GOAL: Can you reproduce the excerpt on Norwegian graves in Ireland word for word, starting at "Other old Norwegian, or" and ending at "discovered in Ireland."?

Some have, indeed, thought that this sword must have belonged to
Murrough, a son of Brian Boru, or to Murrough’s son Turlough, as both
these warriors, having fallen in the battle of Clontarf, are said to
have been buried in this churchyard. This, however, is only a vague
conjecture; whilst it is quite certain that the above-mentioned sword
agrees most accurately in form with the many swords of the Vikings’
times found in the North. There is, therefore, reason to suppose, that
the sword was formerly deposited there with the body of a Norwegian
warrior; and this supposition is strengthened by the discovery of the
Norwegian-Irish coins.

Other old Norwegian, or Scandinavian burial-places, have been discovered
in the Phœnix Park, near Dublin, where a pair of bowl-formed brooches
were found near a skeleton. In making, a few years ago, some excavations
in Dublin itself, in “College Green,” which formerly lay outside the
city, the workmen met with several iron swords, axes, lances, arrows,
and shields, of the well-known Scandinavian forms. It is probable that
this also was a burial-place similar to that at Kilmainham. With the
exception of the burial-place on the coast of Lough Larne, the ancient
Ulfreksfjord, no other decidedly Norwegian graves are hitherto known to
have been discovered in Ireland.

Just as the proportionally numerous Norwegian graves near Dublin prove
that a considerable number of Norwegians must have been settled there,
so also do the peculiar form and workmanship of the antiquities that
have been discovered in them afford a fresh evidence of the superior
civilization which the Norwegians in and near Dublin must, for a good
while at least, have possessed in comparison with the Irish. The
antiquities hitherto spoken of only prove, indeed, that the Norwegians
and other Northmen were superior to the Irish with regard to arms and
martial prowess. But there are other Norwegian antiquities, originating
in Ireland, and found both in and out of that country, which also prove
that the Danes and Norwegians formerly settled there contributed, like
their kinsmen in England, by peaceful pursuits, to influence very
considerably the progress of civilization in Ireland.



Ancient Irish Christianity and Civilization.—Trade.—No Irish, but
Norwegian Coins.—Sigtryg Silkeskjæg.—Norwegian Coiners.

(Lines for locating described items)
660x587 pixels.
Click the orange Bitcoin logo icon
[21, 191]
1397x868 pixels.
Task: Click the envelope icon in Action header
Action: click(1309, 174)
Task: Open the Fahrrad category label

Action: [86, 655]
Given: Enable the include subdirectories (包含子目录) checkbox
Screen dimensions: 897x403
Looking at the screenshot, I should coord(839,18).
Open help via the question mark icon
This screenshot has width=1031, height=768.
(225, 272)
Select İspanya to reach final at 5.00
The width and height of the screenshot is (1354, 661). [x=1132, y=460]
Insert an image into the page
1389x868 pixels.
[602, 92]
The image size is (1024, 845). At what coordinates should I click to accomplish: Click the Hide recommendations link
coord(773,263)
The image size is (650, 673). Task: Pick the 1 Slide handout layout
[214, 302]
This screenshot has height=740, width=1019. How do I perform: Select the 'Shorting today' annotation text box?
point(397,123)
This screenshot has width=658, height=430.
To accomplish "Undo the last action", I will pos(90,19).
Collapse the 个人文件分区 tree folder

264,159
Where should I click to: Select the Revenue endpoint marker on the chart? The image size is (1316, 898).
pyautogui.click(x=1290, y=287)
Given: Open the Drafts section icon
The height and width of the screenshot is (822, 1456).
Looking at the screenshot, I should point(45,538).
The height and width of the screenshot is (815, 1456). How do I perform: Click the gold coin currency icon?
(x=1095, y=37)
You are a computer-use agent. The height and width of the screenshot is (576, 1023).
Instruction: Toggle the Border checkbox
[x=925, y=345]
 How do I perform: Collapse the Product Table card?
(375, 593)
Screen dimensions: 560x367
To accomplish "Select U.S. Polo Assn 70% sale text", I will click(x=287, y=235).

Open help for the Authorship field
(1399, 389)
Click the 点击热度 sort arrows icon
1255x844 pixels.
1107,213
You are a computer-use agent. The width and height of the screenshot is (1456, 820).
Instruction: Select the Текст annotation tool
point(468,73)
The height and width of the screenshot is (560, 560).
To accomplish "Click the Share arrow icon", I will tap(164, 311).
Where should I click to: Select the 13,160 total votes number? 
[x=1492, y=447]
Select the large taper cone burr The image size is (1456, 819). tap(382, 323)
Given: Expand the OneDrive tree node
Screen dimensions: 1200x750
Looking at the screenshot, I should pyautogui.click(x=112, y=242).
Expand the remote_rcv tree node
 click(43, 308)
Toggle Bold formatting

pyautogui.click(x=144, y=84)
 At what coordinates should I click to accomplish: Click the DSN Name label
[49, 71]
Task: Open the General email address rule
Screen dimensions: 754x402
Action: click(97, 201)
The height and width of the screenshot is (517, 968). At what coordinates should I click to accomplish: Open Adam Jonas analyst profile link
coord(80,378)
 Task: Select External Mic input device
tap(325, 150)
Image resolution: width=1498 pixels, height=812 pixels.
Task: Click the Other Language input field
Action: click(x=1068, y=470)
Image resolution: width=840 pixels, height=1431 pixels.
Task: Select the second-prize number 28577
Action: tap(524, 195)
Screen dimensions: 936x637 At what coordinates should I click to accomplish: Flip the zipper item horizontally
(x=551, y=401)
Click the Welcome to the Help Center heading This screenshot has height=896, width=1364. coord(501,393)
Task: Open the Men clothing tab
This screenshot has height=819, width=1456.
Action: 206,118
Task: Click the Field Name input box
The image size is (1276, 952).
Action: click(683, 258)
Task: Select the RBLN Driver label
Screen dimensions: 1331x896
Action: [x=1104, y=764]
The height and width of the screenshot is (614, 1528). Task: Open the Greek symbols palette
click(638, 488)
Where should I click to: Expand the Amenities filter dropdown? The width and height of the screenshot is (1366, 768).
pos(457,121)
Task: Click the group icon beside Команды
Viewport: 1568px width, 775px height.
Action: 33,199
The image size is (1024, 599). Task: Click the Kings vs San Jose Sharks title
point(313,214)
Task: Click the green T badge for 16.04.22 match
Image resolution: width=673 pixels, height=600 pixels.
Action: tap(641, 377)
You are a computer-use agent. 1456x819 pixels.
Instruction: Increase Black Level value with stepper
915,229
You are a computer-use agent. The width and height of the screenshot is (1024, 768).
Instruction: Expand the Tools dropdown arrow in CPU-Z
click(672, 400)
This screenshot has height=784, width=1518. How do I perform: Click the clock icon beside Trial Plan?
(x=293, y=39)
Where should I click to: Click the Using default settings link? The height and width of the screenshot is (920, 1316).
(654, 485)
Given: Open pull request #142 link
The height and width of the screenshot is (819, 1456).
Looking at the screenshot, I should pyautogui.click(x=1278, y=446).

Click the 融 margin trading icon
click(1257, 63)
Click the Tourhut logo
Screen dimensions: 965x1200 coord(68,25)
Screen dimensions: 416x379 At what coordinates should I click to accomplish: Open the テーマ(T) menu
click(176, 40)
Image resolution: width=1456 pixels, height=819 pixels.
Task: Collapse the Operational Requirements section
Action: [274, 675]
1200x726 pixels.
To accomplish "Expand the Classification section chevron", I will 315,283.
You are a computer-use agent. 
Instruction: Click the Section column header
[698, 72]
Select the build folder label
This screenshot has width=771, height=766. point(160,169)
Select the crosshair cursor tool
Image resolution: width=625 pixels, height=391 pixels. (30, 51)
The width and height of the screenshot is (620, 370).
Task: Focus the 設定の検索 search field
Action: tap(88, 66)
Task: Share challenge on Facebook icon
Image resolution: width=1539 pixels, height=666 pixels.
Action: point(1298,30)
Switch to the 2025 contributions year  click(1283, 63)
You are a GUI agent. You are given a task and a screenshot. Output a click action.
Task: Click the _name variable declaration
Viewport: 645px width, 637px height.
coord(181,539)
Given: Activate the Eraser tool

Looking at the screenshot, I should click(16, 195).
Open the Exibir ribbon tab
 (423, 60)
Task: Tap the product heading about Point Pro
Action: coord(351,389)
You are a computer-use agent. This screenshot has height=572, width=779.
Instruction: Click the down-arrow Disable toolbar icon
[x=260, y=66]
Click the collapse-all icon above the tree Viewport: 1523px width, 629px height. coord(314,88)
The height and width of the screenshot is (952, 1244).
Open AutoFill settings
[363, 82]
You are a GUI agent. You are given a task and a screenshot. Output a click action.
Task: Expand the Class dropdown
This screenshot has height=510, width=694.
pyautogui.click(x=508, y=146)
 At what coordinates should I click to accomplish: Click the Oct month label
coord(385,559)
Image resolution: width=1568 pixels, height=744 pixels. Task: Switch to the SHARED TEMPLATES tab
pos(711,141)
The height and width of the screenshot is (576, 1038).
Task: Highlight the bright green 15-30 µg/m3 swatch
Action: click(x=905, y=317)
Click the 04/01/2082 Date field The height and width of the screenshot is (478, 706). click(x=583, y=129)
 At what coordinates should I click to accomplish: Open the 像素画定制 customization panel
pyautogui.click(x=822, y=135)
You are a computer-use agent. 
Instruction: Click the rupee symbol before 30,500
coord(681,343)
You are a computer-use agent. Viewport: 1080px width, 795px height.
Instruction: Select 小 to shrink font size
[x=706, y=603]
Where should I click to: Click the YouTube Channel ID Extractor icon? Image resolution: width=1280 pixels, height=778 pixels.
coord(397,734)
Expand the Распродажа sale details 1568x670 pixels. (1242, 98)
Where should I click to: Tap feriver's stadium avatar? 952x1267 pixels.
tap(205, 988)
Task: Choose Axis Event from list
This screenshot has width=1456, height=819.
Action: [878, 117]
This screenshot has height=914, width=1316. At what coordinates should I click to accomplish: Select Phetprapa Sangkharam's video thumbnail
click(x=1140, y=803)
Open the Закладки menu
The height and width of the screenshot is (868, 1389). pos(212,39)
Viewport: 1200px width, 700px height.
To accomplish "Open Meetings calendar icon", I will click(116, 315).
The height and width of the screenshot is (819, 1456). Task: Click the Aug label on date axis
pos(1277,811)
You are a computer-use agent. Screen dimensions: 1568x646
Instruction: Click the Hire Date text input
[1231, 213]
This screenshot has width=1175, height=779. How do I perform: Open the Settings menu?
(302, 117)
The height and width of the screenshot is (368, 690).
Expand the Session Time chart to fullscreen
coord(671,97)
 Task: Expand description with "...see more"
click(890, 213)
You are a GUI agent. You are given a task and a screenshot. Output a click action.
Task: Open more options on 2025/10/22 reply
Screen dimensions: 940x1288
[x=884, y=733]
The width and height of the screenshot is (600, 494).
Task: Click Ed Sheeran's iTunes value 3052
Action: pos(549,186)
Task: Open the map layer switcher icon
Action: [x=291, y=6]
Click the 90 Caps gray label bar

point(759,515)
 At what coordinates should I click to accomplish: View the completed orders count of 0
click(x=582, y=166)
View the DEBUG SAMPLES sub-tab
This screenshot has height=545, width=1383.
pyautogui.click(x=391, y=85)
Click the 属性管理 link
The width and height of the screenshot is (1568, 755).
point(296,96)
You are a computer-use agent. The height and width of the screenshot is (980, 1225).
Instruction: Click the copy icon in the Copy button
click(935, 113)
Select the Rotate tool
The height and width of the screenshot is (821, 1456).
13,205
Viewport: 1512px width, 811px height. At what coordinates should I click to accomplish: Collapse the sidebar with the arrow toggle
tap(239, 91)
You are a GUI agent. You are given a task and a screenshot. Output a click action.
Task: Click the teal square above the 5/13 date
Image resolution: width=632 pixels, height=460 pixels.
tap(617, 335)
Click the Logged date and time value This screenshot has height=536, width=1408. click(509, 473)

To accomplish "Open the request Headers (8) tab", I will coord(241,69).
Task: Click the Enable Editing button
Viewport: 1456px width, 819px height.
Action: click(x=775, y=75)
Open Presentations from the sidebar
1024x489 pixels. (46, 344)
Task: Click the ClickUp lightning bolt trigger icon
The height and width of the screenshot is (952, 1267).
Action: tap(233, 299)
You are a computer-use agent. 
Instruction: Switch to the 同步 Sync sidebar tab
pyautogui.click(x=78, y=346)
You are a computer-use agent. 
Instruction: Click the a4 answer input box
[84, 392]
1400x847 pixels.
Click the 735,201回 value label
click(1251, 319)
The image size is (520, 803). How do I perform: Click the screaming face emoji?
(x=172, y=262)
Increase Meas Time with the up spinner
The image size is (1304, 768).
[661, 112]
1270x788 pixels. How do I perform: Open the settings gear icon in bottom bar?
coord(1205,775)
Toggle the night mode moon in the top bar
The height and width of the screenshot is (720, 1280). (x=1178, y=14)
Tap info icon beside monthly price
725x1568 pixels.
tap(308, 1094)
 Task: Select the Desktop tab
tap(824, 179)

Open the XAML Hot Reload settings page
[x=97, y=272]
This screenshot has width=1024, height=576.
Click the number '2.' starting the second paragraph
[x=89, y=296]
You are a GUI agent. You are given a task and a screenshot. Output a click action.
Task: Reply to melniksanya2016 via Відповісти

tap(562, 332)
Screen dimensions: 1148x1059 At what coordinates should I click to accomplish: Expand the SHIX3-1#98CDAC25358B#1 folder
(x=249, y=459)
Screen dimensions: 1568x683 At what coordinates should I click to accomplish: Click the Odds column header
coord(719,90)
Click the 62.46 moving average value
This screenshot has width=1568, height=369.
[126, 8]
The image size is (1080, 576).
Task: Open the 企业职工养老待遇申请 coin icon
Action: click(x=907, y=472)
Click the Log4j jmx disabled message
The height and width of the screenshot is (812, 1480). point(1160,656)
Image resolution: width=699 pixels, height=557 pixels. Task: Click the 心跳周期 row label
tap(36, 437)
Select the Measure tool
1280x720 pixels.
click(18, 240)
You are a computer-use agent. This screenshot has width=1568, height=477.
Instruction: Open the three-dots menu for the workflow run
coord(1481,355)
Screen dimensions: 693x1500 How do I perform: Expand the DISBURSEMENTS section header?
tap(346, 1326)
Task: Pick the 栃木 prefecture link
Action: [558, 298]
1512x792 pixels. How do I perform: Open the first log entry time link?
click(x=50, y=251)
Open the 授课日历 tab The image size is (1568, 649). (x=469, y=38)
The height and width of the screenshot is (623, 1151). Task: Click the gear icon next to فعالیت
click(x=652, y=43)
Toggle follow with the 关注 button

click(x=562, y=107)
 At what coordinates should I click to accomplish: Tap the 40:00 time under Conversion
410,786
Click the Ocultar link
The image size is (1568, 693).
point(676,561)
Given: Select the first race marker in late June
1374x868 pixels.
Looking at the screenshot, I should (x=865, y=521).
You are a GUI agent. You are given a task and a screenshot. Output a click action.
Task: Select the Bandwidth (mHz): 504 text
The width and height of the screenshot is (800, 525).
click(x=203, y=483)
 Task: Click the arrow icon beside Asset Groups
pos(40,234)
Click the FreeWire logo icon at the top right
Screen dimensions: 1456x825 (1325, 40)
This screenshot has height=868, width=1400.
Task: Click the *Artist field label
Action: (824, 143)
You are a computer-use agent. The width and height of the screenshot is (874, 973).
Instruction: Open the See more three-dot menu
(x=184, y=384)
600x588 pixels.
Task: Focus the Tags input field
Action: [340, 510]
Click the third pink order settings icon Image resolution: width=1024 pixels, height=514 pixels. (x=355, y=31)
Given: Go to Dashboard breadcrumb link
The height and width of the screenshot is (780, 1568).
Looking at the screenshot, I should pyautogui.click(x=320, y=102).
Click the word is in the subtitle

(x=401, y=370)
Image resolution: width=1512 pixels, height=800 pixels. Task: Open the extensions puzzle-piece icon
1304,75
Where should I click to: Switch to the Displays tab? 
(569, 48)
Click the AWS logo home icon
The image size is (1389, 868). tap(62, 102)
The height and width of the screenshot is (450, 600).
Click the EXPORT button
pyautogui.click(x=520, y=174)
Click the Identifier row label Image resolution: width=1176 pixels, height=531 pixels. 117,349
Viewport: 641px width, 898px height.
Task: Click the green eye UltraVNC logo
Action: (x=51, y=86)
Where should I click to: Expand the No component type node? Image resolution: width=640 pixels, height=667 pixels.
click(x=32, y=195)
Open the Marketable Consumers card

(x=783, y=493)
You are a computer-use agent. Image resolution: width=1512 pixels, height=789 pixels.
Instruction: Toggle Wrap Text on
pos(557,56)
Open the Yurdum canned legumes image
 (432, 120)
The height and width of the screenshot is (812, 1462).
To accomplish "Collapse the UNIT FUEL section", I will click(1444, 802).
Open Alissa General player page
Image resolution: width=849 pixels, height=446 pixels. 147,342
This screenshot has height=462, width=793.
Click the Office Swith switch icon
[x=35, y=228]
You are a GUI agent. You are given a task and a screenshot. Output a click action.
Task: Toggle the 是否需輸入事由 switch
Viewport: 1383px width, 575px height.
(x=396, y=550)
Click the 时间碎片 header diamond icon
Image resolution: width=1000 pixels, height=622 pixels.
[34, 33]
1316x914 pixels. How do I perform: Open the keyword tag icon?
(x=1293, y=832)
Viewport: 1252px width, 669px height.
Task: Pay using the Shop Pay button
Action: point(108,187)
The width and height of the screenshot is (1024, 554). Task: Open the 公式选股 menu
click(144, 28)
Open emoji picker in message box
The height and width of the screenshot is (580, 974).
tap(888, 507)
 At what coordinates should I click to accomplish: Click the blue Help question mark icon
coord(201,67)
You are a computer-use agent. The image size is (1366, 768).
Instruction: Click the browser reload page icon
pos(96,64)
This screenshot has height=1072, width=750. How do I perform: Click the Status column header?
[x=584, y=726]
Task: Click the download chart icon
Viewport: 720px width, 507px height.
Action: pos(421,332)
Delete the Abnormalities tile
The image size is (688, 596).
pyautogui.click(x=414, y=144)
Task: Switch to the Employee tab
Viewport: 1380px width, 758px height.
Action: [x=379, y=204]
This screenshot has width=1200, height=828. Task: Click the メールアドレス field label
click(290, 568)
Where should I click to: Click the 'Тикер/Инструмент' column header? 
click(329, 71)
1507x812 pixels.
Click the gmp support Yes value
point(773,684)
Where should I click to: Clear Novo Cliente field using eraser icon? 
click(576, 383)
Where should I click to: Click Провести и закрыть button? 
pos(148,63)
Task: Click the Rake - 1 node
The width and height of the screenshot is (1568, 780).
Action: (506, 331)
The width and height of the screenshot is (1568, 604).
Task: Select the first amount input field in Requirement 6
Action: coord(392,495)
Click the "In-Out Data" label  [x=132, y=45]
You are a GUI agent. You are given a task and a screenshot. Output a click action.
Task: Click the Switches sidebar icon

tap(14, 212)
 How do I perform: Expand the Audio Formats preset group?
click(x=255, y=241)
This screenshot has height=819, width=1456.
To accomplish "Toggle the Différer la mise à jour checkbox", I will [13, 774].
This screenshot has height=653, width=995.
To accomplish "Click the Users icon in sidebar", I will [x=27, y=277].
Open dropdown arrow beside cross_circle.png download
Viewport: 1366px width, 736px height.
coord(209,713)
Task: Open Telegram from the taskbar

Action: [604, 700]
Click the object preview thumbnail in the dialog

FULL SOLUTION:
Other old Norwegian, or Scandinavian burial-places, have been discovered
in the Phœnix Park, near Dublin, where a pair of bowl-formed brooches
were found near a skeleton. In making, a few years ago, some excavations
in Dublin itself, in “College Green,” which formerly lay outside the
city, the workmen met with several iron swords, axes, lances, arrows,
and shields, of the well-known Scandinavian forms. It is probable that
this also was a burial-place similar to that at Kilmainham. With the
exception of the burial-place on the coast of Lough Larne, the ancient
Ulfreksfjord, no other decidedly Norwegian graves are hitherto known to
have been discovered in Ireland.